St Nicholas Church, Tolleshunt D'Arcy

There was an incumbent of the parish under the patronage of the priory at Tiptree in 1248 simply recorded as Richard. But he did not lead worship in the present church, which was built between 1380 and 1420. With no local stone readily available it is probable that the limestone or clunch dressing for the rubble walls was brought by water from north Kent. Although worn it has stood the test of time even suffering bomb damage in the early part of the Second World War. This church is typical of many medieval churches of it’s kind; beautiful with a few special features of its own. The porch with it’s two long benches is a place to stay awhile and consider that in the Middle ages sacred activity and secular business met here. Penance for broken vows was made, women were 'churched' after the birth of a child, baptismal services began here and the business of the day took place. The two porch windows in colours suitable for the setting sun depict things agricultural and spiritual. One in memory of two members of a local well known farming family and one our patron saint Nicholas. The stoup reminds us of our Roman Catholic roots.

Significant changes to the original building have taken place over the centuries.  The pitch–pine benches installed in the late 19th century replaced 'the old dilapidated high square pews which gave so may facilities for inattention and irreverence'. You can't help but notice the extensive panelling and gallery which greatly changed the appearance of the church in 1958.  This was to house the pipes of the 'magnificent and unusual' organ. The sanctuary houses the console with its beautifully carved doors believed to be of Italian workmanship.

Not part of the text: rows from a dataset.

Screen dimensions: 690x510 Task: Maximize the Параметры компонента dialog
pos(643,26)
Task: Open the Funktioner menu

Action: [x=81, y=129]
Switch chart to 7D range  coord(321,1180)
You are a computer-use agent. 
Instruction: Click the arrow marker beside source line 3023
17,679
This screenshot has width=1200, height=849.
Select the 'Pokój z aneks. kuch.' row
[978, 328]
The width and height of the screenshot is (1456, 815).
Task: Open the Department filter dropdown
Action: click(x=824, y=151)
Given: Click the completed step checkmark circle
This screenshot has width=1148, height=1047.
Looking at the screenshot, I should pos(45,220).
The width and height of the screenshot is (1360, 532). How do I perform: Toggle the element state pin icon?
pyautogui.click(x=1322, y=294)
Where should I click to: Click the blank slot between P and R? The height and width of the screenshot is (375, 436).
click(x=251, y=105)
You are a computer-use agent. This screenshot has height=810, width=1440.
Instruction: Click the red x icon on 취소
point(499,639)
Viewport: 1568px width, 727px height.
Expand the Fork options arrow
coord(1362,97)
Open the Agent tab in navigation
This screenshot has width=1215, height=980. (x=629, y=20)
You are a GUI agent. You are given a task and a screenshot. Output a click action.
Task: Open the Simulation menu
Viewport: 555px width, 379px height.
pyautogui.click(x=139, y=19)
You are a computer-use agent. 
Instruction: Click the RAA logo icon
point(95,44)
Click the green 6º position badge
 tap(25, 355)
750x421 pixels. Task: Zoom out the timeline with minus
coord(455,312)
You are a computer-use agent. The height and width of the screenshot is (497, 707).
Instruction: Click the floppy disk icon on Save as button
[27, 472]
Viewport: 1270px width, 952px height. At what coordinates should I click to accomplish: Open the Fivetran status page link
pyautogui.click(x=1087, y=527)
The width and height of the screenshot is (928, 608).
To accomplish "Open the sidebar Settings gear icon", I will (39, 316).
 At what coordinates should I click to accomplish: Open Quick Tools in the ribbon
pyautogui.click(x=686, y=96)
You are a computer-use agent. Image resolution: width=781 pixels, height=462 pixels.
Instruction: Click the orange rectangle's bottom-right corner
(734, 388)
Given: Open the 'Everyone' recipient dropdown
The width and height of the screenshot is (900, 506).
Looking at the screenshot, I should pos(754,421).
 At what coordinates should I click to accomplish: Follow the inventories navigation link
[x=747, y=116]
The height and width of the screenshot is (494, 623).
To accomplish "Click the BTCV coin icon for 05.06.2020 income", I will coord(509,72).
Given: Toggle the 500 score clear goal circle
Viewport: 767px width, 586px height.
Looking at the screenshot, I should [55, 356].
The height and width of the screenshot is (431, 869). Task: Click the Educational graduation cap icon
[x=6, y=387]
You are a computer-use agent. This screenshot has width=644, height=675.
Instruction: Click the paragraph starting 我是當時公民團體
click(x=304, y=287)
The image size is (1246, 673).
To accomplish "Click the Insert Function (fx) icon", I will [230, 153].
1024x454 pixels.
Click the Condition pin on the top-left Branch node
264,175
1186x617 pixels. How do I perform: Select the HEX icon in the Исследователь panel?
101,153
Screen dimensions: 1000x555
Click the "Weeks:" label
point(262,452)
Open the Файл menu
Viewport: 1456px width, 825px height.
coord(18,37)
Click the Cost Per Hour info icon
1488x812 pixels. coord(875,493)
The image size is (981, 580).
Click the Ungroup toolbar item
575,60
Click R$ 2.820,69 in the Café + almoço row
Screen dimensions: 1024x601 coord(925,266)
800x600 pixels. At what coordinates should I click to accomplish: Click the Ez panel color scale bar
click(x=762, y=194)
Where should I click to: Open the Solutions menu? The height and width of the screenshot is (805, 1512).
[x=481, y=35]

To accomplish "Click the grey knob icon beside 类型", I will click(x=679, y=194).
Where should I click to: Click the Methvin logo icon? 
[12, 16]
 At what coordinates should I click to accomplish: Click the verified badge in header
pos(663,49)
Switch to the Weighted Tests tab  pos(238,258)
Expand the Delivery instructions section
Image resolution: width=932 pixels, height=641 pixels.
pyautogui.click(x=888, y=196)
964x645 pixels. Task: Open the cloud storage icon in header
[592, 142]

The chapel, often referred to as the D’Arcy Chapel, is late 15th century and the burial place of several of the D’Arcy family. The memorial marks the end of the family and features the kneeling figure of a man in armour and his wife at a prayer desk with the figures of three sons 'whoe dyed all yonge' and six daughters. The chapel window houses fragments of glass as early as 14th century. Some tombstones of the D’Arcy family are displayed, being unearthed during remedial work for beetle infestation and wet rot carried out in 1977. The fine monumental brasses were mounted on boards in 1927. The vestry was added in the 16th century for use by the churchwardens, sexton and parish clerk. The earliest of the six bells in the tower is dated 1755.

To mark the turn of the millennium a window was paid for by the residents of the village. It’s design by a resident artist and execution and installation by a local craftsmen incorporates the Christian millennium symbol, the D’Arcy spice apples, the blue line of the nearby River Blackwater, farming through the seasons, and the strawberry plants, recalling the importance of the soft fruit and jam industry in this locality. Words from the Book of Revelation chapter 22 verse 2 'the leaves of the trees are for the healing of the nations' are at the base. Edward Bishop of Colchester dedicated it on 23rd July 2000.